## Description of the task
Rewrite the material below from its first line through the line that contains "I will coord(1243,125).", changing "resolution" to "size" and leaving everything else the same.

+++

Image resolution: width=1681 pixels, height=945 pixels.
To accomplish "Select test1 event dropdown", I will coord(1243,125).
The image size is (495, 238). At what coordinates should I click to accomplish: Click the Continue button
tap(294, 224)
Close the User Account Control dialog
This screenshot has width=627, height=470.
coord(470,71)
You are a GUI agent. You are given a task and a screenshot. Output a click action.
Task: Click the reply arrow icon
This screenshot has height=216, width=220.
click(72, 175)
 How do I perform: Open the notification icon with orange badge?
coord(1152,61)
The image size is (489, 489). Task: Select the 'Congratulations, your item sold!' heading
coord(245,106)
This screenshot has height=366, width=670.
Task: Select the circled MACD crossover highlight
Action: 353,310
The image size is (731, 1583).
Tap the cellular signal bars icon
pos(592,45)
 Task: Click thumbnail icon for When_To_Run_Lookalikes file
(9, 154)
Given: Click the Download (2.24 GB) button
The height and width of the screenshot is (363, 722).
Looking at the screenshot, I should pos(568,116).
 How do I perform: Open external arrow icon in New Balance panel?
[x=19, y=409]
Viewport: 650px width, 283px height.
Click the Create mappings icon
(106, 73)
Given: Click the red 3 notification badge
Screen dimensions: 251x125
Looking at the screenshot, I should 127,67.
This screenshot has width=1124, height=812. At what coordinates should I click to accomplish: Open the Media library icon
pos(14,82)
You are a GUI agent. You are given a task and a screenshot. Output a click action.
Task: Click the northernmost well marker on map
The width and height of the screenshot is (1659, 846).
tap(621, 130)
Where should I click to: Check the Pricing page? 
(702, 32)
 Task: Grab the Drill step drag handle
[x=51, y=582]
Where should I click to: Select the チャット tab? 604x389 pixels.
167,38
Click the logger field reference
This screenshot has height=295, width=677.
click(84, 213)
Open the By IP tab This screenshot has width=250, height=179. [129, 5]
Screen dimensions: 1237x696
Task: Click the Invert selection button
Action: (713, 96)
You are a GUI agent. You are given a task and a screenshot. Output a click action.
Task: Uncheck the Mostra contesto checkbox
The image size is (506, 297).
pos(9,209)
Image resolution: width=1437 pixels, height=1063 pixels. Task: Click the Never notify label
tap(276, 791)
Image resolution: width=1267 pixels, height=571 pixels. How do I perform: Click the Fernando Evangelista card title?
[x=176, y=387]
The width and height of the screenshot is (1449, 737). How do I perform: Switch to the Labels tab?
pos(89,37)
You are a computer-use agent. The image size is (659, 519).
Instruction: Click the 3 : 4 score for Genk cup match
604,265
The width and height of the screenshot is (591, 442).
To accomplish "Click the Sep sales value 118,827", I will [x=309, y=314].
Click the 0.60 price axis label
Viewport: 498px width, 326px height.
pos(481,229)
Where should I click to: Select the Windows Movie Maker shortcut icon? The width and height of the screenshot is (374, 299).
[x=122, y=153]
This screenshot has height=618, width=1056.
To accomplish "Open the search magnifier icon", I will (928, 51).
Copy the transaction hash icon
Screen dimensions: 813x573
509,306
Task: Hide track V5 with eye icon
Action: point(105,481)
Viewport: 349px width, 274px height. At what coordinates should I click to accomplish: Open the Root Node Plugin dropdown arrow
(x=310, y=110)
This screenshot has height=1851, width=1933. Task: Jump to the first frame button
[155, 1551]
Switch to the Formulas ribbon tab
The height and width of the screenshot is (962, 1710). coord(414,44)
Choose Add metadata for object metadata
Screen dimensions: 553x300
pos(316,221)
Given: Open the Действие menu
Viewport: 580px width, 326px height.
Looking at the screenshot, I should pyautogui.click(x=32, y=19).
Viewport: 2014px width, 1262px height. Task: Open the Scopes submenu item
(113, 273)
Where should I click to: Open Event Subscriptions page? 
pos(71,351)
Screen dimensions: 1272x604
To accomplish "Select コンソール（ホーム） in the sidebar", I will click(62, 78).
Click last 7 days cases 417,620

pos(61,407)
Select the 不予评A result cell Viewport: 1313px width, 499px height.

+++

## The completed task
Image size: width=1681 pixels, height=945 pixels.
To accomplish "Select test1 event dropdown", I will coord(1243,125).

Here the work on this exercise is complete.